Seeing a good bit of yote sign but an having a heck of a time calling one of them in.
.


----------



## ebbs (Feb 7, 2010)

Chris Miller said:


> Awww man that's a bummer! Something tells me you can go back out and call him up again though. Give it a few days and try it again! Bobcats aren't all that bright.


I love that you said this. Makes me think about domestic dogs and cats. Pretty much the same.


----------



## youngdon (Mar 10, 2010)

Yeah i'd give him a few days and go get him HR.


----------



## HowlinRed (Feb 3, 2011)

Will defiantly be back in that area. Just hope the cats there didn't get it by the deer hunters. They can take cats as well.


----------



## Mattuk (Oct 16, 2010)

Bad luck Tony.


----------



## HowlinRed (Feb 3, 2011)

Good luck

Bad shooting. Will try him later.


----------



## Joswalt (Nov 26, 2011)

That still seems like one great hunt!! I also have the spitfire.
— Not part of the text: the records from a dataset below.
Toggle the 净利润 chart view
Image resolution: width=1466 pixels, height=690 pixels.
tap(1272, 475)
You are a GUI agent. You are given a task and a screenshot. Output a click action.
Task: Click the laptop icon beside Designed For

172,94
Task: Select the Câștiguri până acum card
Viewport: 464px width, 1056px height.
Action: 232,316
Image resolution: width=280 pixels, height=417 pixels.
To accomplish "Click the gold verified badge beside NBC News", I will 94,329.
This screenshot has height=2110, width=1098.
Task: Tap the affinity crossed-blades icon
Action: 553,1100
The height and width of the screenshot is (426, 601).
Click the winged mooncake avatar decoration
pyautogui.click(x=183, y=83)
Im glad i went with it. If i may ask, what kind of decoy can i use for coyote an bob cats? I havent got one yet.


----------



## CFinch (Nov 20, 2011)

I bet that got the blood pumping! You will get him next time. Where about in VA are you? I am also from VA but have to travel a good bit to find anything interesting.


----------



## HowlinRed (Feb 3, 2011)

I live on the west side of the Blue Mountains.

To answer the decoy question, on this hunt I didn't have a decoy at all. But am getting the feather on a stick type. They are very cheap.
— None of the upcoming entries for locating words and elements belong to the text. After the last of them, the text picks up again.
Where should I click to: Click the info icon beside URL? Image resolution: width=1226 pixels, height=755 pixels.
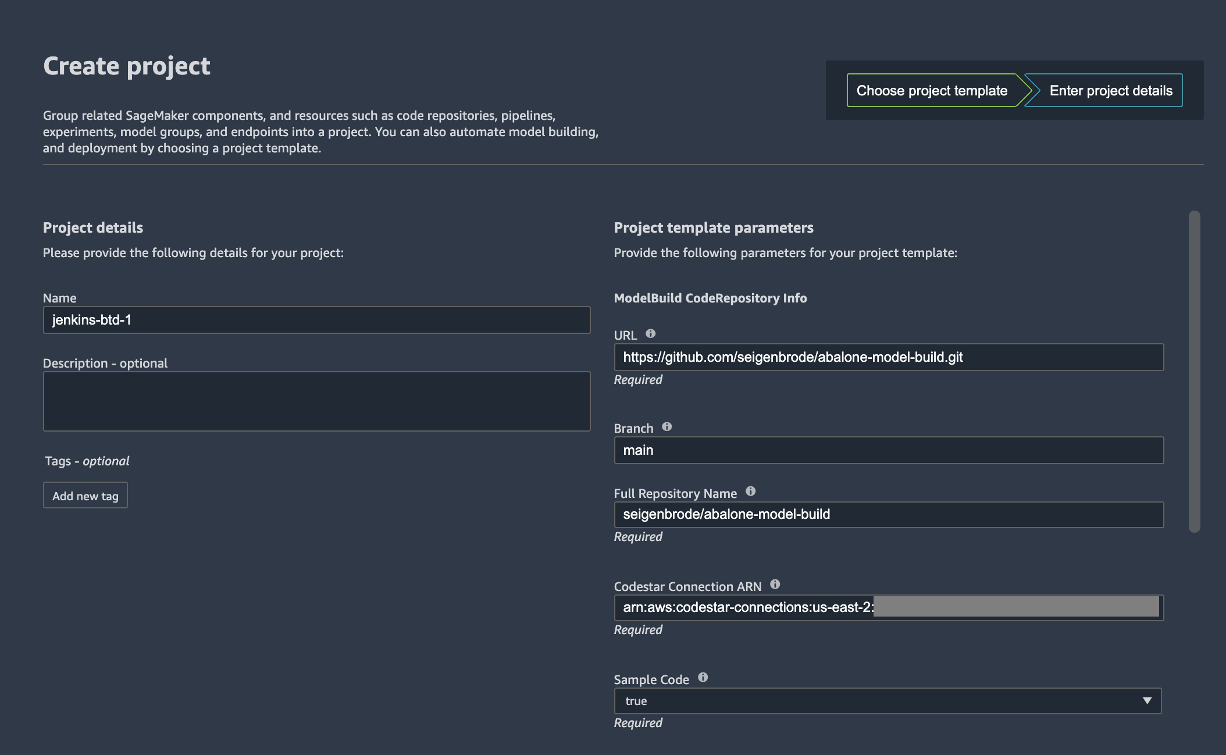click(651, 334)
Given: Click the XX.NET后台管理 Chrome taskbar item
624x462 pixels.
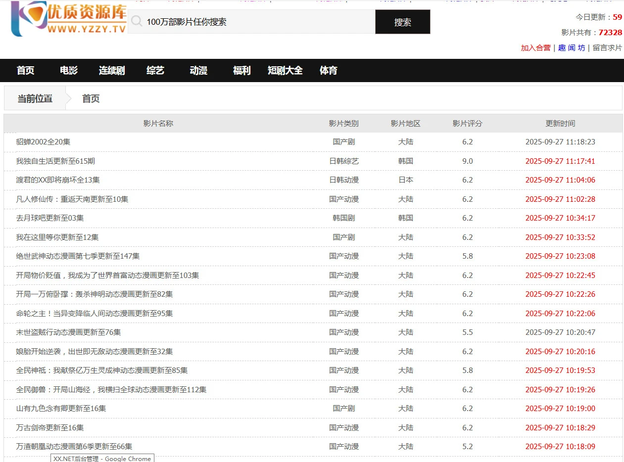Looking at the screenshot, I should [x=101, y=459].
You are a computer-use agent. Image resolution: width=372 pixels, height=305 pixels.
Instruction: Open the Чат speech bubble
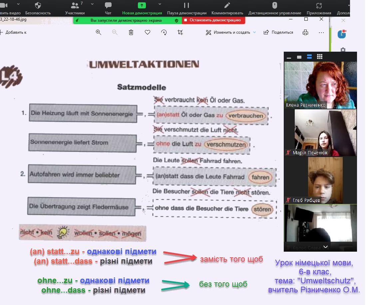coord(108,6)
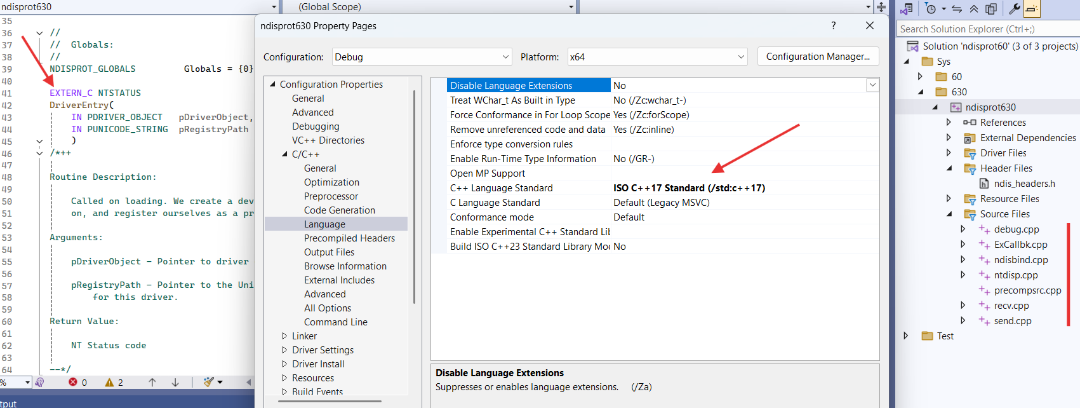Go to next issue with down arrow
This screenshot has width=1080, height=408.
pos(175,382)
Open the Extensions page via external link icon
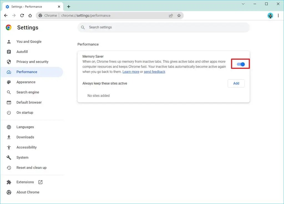 click(x=40, y=182)
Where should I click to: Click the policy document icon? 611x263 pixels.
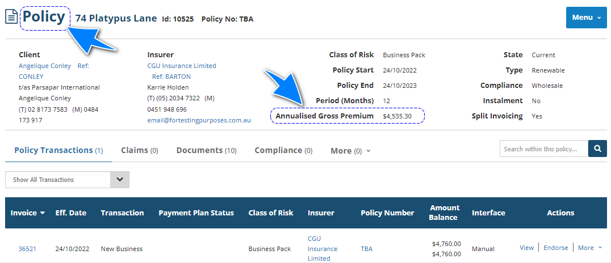point(11,18)
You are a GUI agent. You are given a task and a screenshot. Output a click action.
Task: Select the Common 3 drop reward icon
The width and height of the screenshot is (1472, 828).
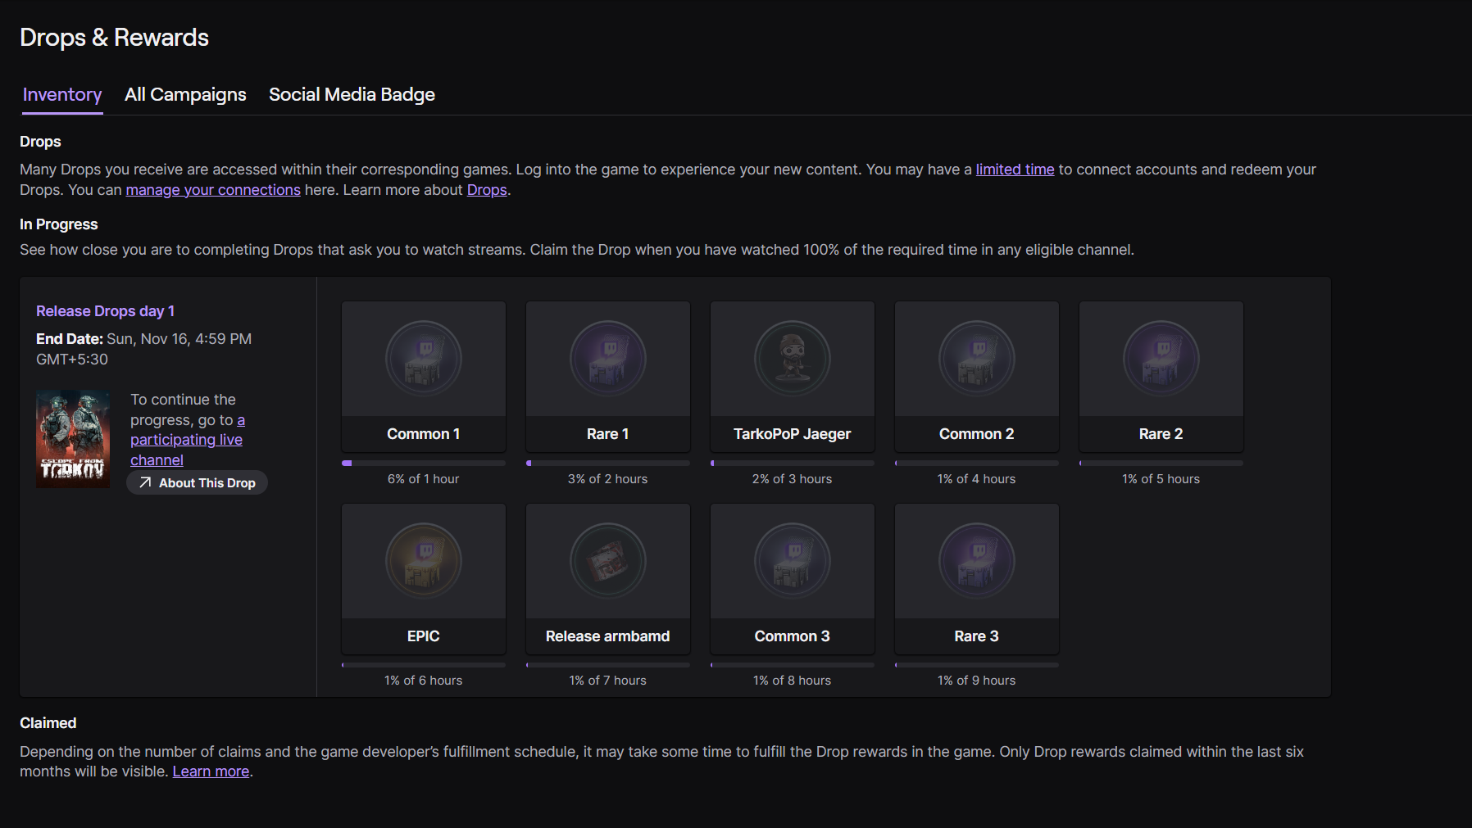pos(792,560)
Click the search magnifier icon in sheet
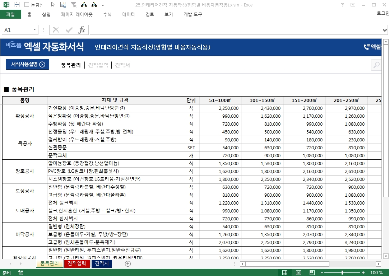This screenshot has width=389, height=276. [x=376, y=65]
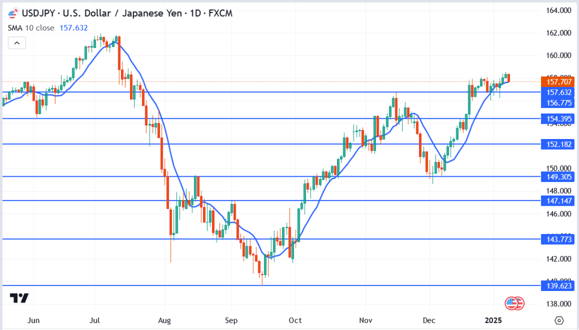The width and height of the screenshot is (579, 330).
Task: Select the 139.623 horizontal line price label
Action: (557, 286)
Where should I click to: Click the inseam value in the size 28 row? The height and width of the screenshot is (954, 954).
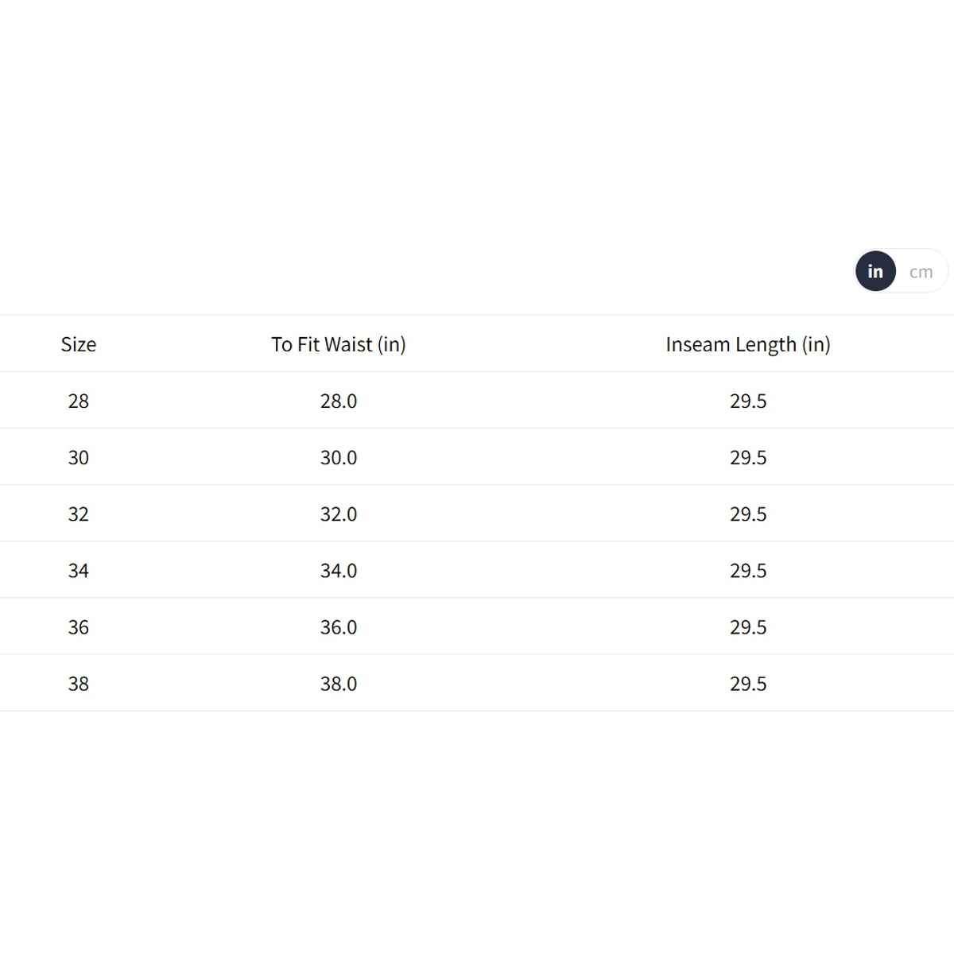[747, 401]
And yes. I did get the blood up. Very exciting.


----------



## Mattuk (Oct 16, 2010)

HowlinRed said:


> Good luck
> 
> Bad shooting. Will try him later.


Ok your a tosser for missing it don't do it again!


----------



## HowlinRed (Feb 3, 2011)

Will do my best. I hate to miss.


----------



## CFinch (Nov 20, 2011)

Consider yourself to be blessed to have such a range of game to hunt. I'm jealous. Can't wait to see the pics of the one that didn't get away twice.


----------



## HowlinRed (Feb 3, 2011)

We do have a wide variety of game here. Our deer and turkey population in the mountains seems to be on the decline. Lots of reasons why that has happened but it sure ain't like it used to be.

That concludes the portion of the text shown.